Trump ne s’est toutefois pas limité au nucléaire. Il a aussi affirmé que l’Iran « ne fait absolument plus aucun business » et promis que les États-Unis maintiendraient cette situation « très facilement ». Surtout, il a décrit un pays déjà largement neutralisé, en assurant que la marine iranienne, l’armée de l’air, la défense antiaérienne, les radars et une partie du commandement du régime avaient disparu. Cette rhétorique va bien au-delà d’une simple pression diplomatique : elle présente l’Iran non comme un interlocuteur à convaincre, mais comme un adversaire déjà brisé, auquel Washington impose désormais ses conditions.
Dans le même temps, Trump a relié ce discours au blocus maritime en cours autour de l’Iran.
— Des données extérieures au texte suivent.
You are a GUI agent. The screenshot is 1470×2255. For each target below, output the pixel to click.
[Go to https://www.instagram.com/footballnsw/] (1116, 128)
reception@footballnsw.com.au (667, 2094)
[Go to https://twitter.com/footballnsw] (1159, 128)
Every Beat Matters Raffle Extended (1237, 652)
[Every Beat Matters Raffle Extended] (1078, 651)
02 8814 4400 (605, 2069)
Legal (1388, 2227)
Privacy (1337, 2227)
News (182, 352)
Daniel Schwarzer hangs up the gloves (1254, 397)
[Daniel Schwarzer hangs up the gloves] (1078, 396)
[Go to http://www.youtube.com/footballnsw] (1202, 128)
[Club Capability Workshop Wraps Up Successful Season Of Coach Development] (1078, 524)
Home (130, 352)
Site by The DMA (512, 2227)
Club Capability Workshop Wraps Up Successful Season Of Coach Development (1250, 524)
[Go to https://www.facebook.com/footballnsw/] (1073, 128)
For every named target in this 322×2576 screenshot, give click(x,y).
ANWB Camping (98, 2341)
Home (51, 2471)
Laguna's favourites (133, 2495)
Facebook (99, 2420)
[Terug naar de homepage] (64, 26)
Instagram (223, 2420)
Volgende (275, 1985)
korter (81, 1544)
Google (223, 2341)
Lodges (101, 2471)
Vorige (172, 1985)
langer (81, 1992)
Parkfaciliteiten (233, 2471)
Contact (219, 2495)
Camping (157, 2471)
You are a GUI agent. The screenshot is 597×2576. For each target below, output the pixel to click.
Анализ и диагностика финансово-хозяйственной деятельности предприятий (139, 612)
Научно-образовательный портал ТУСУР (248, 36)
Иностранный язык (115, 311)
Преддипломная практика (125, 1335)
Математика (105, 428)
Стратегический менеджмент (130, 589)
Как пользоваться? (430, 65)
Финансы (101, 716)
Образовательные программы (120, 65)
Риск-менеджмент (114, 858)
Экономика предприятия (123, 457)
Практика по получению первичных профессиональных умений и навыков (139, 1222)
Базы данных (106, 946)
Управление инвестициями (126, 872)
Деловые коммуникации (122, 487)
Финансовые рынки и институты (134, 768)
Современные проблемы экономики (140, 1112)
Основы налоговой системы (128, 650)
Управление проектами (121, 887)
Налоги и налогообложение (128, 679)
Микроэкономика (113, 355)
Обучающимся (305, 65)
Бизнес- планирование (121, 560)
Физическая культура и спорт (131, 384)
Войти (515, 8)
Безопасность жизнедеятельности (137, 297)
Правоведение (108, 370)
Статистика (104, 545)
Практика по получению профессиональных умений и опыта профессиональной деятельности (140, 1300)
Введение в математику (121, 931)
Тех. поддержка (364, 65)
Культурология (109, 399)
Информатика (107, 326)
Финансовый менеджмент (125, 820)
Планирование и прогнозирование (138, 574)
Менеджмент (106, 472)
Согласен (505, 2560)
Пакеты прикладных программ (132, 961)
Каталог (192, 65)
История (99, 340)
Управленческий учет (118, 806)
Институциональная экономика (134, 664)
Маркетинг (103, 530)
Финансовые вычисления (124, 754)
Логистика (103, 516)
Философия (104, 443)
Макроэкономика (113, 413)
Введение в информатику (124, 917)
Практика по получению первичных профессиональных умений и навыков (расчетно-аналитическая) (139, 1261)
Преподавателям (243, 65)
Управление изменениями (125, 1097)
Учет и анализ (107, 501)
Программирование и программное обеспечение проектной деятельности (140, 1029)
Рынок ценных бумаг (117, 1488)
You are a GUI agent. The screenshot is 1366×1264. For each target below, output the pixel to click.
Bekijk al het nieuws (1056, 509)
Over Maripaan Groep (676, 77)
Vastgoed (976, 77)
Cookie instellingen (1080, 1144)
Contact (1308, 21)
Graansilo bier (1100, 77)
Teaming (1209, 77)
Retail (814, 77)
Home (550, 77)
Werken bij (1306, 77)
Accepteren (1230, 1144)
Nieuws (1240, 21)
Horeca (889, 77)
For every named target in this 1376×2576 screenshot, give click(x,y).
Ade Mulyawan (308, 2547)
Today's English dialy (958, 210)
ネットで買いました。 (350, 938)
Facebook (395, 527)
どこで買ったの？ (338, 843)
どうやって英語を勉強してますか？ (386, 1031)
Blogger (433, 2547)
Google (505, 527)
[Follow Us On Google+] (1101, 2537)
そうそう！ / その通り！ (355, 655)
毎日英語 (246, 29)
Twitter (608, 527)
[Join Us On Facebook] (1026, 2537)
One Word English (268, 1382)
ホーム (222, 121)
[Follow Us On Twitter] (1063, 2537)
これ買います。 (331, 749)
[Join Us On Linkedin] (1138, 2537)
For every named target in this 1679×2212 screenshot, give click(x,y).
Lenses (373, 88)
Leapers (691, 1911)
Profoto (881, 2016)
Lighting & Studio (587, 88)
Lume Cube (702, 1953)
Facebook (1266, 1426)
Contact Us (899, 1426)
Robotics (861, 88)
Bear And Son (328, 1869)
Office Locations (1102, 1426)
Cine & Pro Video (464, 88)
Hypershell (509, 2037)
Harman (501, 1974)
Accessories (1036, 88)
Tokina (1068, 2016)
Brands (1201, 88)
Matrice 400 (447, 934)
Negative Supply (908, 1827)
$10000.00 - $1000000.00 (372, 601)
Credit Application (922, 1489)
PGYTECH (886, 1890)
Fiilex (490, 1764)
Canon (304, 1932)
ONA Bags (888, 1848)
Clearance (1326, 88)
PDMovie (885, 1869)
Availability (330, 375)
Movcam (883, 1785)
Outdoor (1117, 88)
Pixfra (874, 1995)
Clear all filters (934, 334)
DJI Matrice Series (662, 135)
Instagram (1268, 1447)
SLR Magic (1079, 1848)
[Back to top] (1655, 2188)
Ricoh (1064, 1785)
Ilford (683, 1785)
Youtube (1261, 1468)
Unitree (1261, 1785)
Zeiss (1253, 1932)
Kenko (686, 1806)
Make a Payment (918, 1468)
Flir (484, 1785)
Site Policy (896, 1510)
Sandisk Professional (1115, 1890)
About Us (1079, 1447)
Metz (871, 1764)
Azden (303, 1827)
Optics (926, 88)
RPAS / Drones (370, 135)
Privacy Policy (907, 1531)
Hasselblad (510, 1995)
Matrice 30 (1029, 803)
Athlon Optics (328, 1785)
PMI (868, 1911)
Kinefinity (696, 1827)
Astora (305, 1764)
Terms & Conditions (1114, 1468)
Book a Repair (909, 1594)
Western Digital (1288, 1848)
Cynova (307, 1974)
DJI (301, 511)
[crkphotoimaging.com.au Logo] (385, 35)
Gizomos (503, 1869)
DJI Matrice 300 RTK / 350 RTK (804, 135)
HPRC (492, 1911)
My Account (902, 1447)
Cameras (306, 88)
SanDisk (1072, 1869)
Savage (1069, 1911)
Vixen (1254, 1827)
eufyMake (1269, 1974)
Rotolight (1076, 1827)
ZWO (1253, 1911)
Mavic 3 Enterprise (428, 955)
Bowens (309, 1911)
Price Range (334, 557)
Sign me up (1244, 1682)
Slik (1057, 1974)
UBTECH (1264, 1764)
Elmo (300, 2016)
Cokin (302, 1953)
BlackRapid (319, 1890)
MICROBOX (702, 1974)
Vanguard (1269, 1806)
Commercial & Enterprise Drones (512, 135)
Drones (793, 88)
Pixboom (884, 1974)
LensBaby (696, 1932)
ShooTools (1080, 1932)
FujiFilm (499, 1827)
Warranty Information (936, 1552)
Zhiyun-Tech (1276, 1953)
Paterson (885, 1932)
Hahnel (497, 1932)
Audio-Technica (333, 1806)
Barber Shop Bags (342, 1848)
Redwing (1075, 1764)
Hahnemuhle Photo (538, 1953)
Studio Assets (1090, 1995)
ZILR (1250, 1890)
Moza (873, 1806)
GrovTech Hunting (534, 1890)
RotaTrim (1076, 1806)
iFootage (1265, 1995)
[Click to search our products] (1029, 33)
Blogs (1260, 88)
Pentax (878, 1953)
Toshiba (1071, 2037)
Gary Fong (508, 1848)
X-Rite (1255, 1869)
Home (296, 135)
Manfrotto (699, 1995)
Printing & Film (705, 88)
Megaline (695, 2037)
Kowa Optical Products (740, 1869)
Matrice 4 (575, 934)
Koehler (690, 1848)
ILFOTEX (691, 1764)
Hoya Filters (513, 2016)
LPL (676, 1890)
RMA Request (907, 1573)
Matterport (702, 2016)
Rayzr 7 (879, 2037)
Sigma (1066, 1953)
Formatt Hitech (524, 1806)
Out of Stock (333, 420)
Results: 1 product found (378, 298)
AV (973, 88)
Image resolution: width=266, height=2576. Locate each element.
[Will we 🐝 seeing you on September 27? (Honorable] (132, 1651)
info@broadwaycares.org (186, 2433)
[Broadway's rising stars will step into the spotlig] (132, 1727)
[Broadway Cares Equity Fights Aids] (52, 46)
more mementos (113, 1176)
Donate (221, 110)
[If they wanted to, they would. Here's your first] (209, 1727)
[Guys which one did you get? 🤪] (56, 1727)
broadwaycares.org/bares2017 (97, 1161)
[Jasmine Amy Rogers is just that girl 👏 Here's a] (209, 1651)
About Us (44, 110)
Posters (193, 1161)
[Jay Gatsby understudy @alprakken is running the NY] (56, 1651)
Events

Il a insisté sur le fait que 34 navires avaient franchi le détroit d’Ormuz la veille, soit selon lui le chiffre le plus élevé depuis le début de ce « blocus stupide », tout en ajoutant que d’autres pays avaient proposé leur aide pour participer au dispositif américain. Le message envoyé est double : la Maison Blanche veut montrer qu’elle garde la maîtrise du tempo militaire, tout en laissant entendre qu’une sortie diplomatique reste possible — mais seulement si Téhéran cède sur l’essentiel.
Petite note plus légère au milieu de cette séquence très tendue : juste avant sa prise de parole, Donald Trump s’est fait livrer un McDonald’s à l’Oval Office par DoorDash. À Washington, ce genre de détail alimente toujours le folklore des heures de crise, même lorsqu’il accompagne, en arrière-plan, l’une des déclarations les plus dures de la journée contre le régime iranien.